* **INSTRUCTIONS TO FOLLOW**
Format every line of the records below as a JSON list of strings, with one string per line and blank lines omitted.

== SUPPLIED DATA ==

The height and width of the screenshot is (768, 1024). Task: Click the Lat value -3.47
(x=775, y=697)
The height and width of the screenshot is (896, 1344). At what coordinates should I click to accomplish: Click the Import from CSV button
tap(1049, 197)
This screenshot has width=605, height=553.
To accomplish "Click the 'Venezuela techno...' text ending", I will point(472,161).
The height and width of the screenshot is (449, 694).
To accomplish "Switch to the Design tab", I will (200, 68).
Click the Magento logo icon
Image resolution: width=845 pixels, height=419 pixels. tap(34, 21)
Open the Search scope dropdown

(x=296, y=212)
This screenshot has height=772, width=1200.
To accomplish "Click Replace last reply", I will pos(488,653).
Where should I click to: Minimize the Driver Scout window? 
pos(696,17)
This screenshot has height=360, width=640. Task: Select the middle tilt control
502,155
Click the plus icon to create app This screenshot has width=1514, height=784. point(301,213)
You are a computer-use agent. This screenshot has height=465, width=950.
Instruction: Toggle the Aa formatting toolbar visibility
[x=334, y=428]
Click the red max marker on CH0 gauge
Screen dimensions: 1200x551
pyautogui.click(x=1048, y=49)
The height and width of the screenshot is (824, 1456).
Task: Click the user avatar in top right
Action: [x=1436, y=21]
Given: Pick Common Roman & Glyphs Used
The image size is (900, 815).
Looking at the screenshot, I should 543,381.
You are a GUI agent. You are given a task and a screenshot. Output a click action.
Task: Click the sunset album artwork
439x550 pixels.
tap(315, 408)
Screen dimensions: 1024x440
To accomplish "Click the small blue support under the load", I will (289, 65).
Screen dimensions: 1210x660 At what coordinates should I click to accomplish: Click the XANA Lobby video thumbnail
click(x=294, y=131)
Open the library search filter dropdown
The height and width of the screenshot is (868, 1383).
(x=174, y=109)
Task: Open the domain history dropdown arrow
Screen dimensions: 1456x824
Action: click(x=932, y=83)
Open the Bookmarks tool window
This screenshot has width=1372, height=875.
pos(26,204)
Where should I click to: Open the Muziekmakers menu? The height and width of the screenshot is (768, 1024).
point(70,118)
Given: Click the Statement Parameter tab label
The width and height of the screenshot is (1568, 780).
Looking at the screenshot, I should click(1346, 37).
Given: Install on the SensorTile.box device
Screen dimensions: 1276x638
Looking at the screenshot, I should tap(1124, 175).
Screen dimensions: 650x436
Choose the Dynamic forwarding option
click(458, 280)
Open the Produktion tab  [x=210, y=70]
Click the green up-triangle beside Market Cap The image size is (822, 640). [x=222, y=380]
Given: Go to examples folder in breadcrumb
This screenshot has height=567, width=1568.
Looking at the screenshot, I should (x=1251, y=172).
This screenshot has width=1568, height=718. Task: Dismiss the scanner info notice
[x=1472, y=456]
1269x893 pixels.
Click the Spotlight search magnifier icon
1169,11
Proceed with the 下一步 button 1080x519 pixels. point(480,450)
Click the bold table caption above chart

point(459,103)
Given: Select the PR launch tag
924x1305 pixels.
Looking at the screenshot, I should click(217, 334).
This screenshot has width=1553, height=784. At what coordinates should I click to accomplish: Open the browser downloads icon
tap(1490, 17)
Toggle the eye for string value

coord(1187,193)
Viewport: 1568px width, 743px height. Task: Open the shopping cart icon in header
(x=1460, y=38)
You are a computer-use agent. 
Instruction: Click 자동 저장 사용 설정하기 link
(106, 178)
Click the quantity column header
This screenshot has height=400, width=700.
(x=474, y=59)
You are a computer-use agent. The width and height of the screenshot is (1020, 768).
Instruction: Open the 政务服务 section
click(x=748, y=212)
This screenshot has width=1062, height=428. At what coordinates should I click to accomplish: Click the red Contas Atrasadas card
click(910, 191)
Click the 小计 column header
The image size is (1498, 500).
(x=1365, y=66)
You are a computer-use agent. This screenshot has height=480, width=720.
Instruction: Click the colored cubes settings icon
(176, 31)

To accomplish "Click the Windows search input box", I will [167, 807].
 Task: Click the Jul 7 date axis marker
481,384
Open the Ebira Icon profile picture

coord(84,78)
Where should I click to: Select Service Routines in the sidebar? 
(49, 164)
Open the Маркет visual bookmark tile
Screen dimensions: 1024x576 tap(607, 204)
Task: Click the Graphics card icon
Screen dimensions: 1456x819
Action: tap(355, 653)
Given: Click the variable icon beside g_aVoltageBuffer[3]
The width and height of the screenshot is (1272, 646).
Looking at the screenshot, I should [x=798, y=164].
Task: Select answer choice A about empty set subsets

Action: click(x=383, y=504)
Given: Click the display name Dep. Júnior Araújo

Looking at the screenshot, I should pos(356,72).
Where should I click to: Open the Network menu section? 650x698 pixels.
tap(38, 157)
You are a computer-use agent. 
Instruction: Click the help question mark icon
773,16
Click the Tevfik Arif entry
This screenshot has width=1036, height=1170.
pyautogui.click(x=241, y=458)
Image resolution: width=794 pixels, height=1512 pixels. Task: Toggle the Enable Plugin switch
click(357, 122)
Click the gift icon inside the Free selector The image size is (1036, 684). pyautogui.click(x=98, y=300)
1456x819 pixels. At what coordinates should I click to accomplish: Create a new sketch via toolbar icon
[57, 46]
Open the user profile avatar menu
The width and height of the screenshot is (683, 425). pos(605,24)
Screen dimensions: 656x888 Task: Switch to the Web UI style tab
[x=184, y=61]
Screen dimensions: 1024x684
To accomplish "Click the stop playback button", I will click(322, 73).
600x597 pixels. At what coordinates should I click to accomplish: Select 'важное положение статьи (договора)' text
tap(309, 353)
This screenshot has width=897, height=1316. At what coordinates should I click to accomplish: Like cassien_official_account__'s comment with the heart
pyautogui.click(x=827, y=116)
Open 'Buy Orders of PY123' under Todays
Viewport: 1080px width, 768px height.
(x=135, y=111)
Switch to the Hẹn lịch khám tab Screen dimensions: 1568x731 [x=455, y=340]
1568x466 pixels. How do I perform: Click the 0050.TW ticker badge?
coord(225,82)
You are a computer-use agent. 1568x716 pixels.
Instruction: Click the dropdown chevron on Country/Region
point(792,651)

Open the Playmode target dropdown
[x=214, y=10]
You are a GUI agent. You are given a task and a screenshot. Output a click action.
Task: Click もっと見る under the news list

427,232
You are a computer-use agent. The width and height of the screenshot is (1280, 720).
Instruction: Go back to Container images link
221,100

===

* **RESPONSE**
[
  "The height and width of the screenshot is (768, 1024). Task: Click the Lat value -3.47",
  "(x=775, y=697)",
  "The height and width of the screenshot is (896, 1344). At what coordinates should I click to accomplish: Click the Import from CSV button",
  "tap(1049, 197)",
  "This screenshot has width=605, height=553.",
  "To accomplish \"Click the 'Venezuela techno...' text ending\", I will point(472,161).",
  "The height and width of the screenshot is (449, 694).",
  "To accomplish \"Switch to the Design tab\", I will (200, 68).",
  "Click the Magento logo icon",
  "Image resolution: width=845 pixels, height=419 pixels. tap(34, 21)",
  "Open the Search scope dropdown",
  "(x=296, y=212)",
  "This screenshot has height=772, width=1200.",
  "To accomplish \"Click Replace last reply\", I will pos(488,653).",
  "Where should I click to: Minimize the Driver Scout window? ",
  "pos(696,17)",
  "This screenshot has height=360, width=640. Task: Select the middle tilt control",
  "502,155",
  "Click the plus icon to create app This screenshot has width=1514, height=784. point(301,213)",
  "You are a computer-use agent. This screenshot has height=465, width=950.",
  "Instruction: Toggle the Aa formatting toolbar visibility",
  "[x=334, y=428]",
  "Click the red max marker on CH0 gauge",
  "Screen dimensions: 1200x551",
  "pyautogui.click(x=1048, y=49)",
  "The height and width of the screenshot is (824, 1456).",
  "Task: Click the user avatar in top right",
  "Action: [x=1436, y=21]",
  "Given: Pick Common Roman & Glyphs Used",
  "The image size is (900, 815).",
  "Looking at the screenshot, I should 543,381.",
  "You are a GUI agent. You are given a task and a screenshot. Output a click action.",
  "Task: Click the sunset album artwork",
  "439x550 pixels.",
  "tap(315, 408)",
  "Screen dimensions: 1024x440",
  "To accomplish \"Click the small blue support under the load\", I will (289, 65).",
  "Screen dimensions: 1210x660 At what coordinates should I click to accomplish: Click the XANA Lobby video thumbnail",
  "click(x=294, y=131)",
  "Open the library search filter dropdown",
  "The height and width of the screenshot is (868, 1383).",
  "(x=174, y=109)",
  "Task: Open the domain history dropdown arrow",
  "Screen dimensions: 1456x824",
  "Action: click(x=932, y=83)",
  "Open the Bookmarks tool window",
  "This screenshot has width=1372, height=875.",
  "pos(26,204)",
  "Where should I click to: Open the Muziekmakers menu? The height and width of the screenshot is (768, 1024).",
  "point(70,118)",
  "Given: Click the Statement Parameter tab label",
  "The width and height of the screenshot is (1568, 780).",
  "Looking at the screenshot, I should click(1346, 37).",
  "Given: Install on the SensorTile.box device",
  "Screen dimensions: 1276x638",
  "Looking at the screenshot, I should tap(1124, 175).",
  "Screen dimensions: 650x436",
  "Choose the Dynamic forwarding option",
  "click(458, 280)",
  "Open the Produktion tab  [x=210, y=70]",
  "Click the green up-triangle beside Market Cap The image size is (822, 640). [x=222, y=380]",
  "Given: Go to examples folder in breadcrumb",
  "This screenshot has height=567, width=1568.",
  "Looking at the screenshot, I should (x=1251, y=172).",
  "This screenshot has width=1568, height=718. Task: Dismiss the scanner info notice",
  "[x=1472, y=456]",
  "1269x893 pixels.",
  "Click the Spotlight search magnifier icon",
  "1169,11",
  "Proceed with the 下一步 button 1080x519 pixels. point(480,450)",
  "Click the bold table caption above chart",
  "point(459,103)",
  "Given: Select the PR launch tag",
  "924x1305 pixels.",
  "Looking at the screenshot, I should click(217, 334).",
  "This screenshot has width=1553, height=784. At what coordinates should I click to accomplish: Open the browser downloads icon",
  "tap(1490, 17)",
  "Toggle the eye for string value",
  "coord(1187,193)",
  "Viewport: 1568px width, 743px height. Task: Open the shopping cart icon in header",
  "(x=1460, y=38)",
  "You are a computer-use agent. ",
  "Instruction: Click 자동 저장 사용 설정하기 link",
  "(106, 178)",
  "Click the quantity column header",
  "This screenshot has height=400, width=700.",
  "(x=474, y=59)",
  "You are a computer-use agent. The width and height of the screenshot is (1020, 768).",
  "Instruction: Open the 政务服务 section",
  "click(x=748, y=212)",
  "This screenshot has width=1062, height=428. At what coordinates should I click to accomplish: Click the red Contas Atrasadas card",
  "click(910, 191)",
  "Click the 小计 column header",
  "The image size is (1498, 500).",
  "(x=1365, y=66)",
  "You are a computer-use agent. This screenshot has height=480, width=720.",
  "Instruction: Click the colored cubes settings icon",
  "(176, 31)",
  "To accomplish \"Click the Windows search input box\", I will [167, 807].",
  " Task: Click the Jul 7 date axis marker",
  "481,384",
  "Open the Ebira Icon profile picture",
  "coord(84,78)",
  "Where should I click to: Select Service Routines in the sidebar? ",
  "(49, 164)",
  "Open the Маркет visual bookmark tile",
  "Screen dimensions: 1024x576 tap(607, 204)",
  "Task: Click the Graphics card icon",
  "Screen dimensions: 1456x819",
  "Action: tap(355, 653)",
  "Given: Click the variable icon beside g_aVoltageBuffer[3]",
  "The width and height of the screenshot is (1272, 646).",
  "Looking at the screenshot, I should [x=798, y=164].",
  "Task: Select answer choice A about empty set subsets",
  "Action: click(x=383, y=504)",
  "Given: Click the display name Dep. Júnior Araújo",
  "Looking at the screenshot, I should pos(356,72).",
  "Where should I click to: Open the Network menu section? 650x698 pixels.",
  "tap(38, 157)",
  "You are a computer-use agent. ",
  "Instruction: Click the help question mark icon",
  "773,16",
  "Click the Tevfik Arif entry",
  "This screenshot has width=1036, height=1170.",
  "pyautogui.click(x=241, y=458)",
  "Image resolution: width=794 pixels, height=1512 pixels. Task: Toggle the Enable Plugin switch",
  "click(357, 122)",
  "Click the gift icon inside the Free selector The image size is (1036, 684). pyautogui.click(x=98, y=300)",
  "1456x819 pixels. At what coordinates should I click to accomplish: Create a new sketch via toolbar icon",
  "[57, 46]",
  "Open the user profile avatar menu",
  "The width and height of the screenshot is (683, 425). pos(605,24)",
  "Screen dimensions: 656x888 Task: Switch to the Web UI style tab",
  "[x=184, y=61]",
  "Screen dimensions: 1024x684",
  "To accomplish \"Click the stop playback button\", I will click(322, 73).",
  "600x597 pixels. At what coordinates should I click to accomplish: Select 'важное положение статьи (договора)' text",
  "tap(309, 353)",
  "This screenshot has width=897, height=1316. At what coordinates should I click to accomplish: Like cassien_official_account__'s comment with the heart",
  "pyautogui.click(x=827, y=116)",
  "Open 'Buy Orders of PY123' under Todays",
  "Viewport: 1080px width, 768px height.",
  "(x=135, y=111)",
  "Switch to the Hẹn lịch khám tab Screen dimensions: 1568x731 [x=455, y=340]",
  "1568x466 pixels. How do I perform: Click the 0050.TW ticker badge?",
  "coord(225,82)",
  "You are a computer-use agent. 1568x716 pixels.",
  "Instruction: Click the dropdown chevron on Country/Region",
  "point(792,651)",
  "Open the Playmode target dropdown",
  "[x=214, y=10]",
  "You are a GUI agent. You are given a task and a screenshot. Output a click action.",
  "Task: Click もっと見る under the news list",
  "427,232",
  "You are a computer-use agent. The width and height of the screenshot is (1280, 720).",
  "Instruction: Go back to Container images link",
  "221,100"
]